HP acquisitions: The good, the bad and the ugly
HP released its fourth-quarter financial results ahead of schedule earlier this week, and more surprising than its £4.3 billion ($6.9 billion) loss were the allegations that UK software firm Autonomy had failed to disclose "serious accounting improprieties" prior to the acquisition, leading HP to take a non-cash impairment charge of £5.5 billion ($8.8 billion).
Join us as we take a look back at several of HP's more well-known acquisitions, and how well, or badly they have gone.
HP acquired PC manufacturer Compaq in 2002 for $25 billion. Despite being the largest PC manufacturer in the world, slowing PC sales prompted HP to announce plans to get out of the PC business in 2011. In September 2012 HP ousted CEO Leo Apotheker and in October reversed the PC spinoff, saying it would have cost $1.5 billion in one-off charges and a further $1 billion a year thereafter.
2006: Mercury Interactive
In 2006, HP acquired software company Mercury Interactive for $4.5 billion. Mercury's application management products are now sold by HP's Software Division as part of the business technology optimisation (BTO) portfolio. HP's software revenue has continued to grow, although its profit margin is still much lower than the Personal Systems or Services divisions.
Thin client manufacturer Neoware was purchased by HP in 2007 for $241 million, as part of HP's general push towards thin client virtualised business desktop PCs.
2008: Electronic Data Systems
While the acquisition of technology consulting service Electronic Data Systems (EDS) for $13.9 billion in 2008 was meant to boost HP's IT outsourcing portfolio by combining HP's services portfolios with EDS's delivery platforms, in practice, the purchase has been criticised as being too expensive. HP has had to deal with the gradually diminishing value of EDS and absorb nearly $8 billion in non-cash charges.
2010: Palm, Inc.
Two years ago, when HP paid £800 million to acquire Palm Computing, its innovative webOS multi-touch technology was considered very promising. However, despite the hopes of Palm fans, HP's webOS-powered TouchPad tablet failed and HP did a complete about-turn and decided to exit the tablet business, including the webOS hardware business. In September 2012, HP finally released webOS under an open source licence. The mess-up with Palm cost HP nearly $900 million last year.
In 2010, HP also won a bidding war against Dell to acquire virtualised storage vendor 3PAR for $2.35 billion. HP has integrated 3PAR's storage technology into the storage and network stack of its converged infrastructure portfolio, as part of HP's cloud computing services. While the impact of HP's cloud computing strategy on the market has yet to be determined, the Converged Cloud framework could have what it takes to help turn HP's fortunes around.

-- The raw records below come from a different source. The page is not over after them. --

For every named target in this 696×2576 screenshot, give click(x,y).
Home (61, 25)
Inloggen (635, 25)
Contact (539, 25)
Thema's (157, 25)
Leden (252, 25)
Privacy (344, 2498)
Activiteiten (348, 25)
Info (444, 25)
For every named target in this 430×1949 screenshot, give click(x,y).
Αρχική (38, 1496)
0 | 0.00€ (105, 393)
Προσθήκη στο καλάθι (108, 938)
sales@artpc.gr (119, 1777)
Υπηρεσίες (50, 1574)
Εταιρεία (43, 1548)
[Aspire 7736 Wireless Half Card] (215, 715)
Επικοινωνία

HP's acquisition of security vendor ArcSight for $1.5 billion in 2010 was part of a growing trend of IT leaders purchasing security providers. In true HP style of course, ArcSight was bought at a 70% market value premium, compared to its value a month before the acquisition. Arsight's products have joined HP's Enterprise Security Solutions portfolio, which helps businesses deal with BYOD, cloud and social media security threats.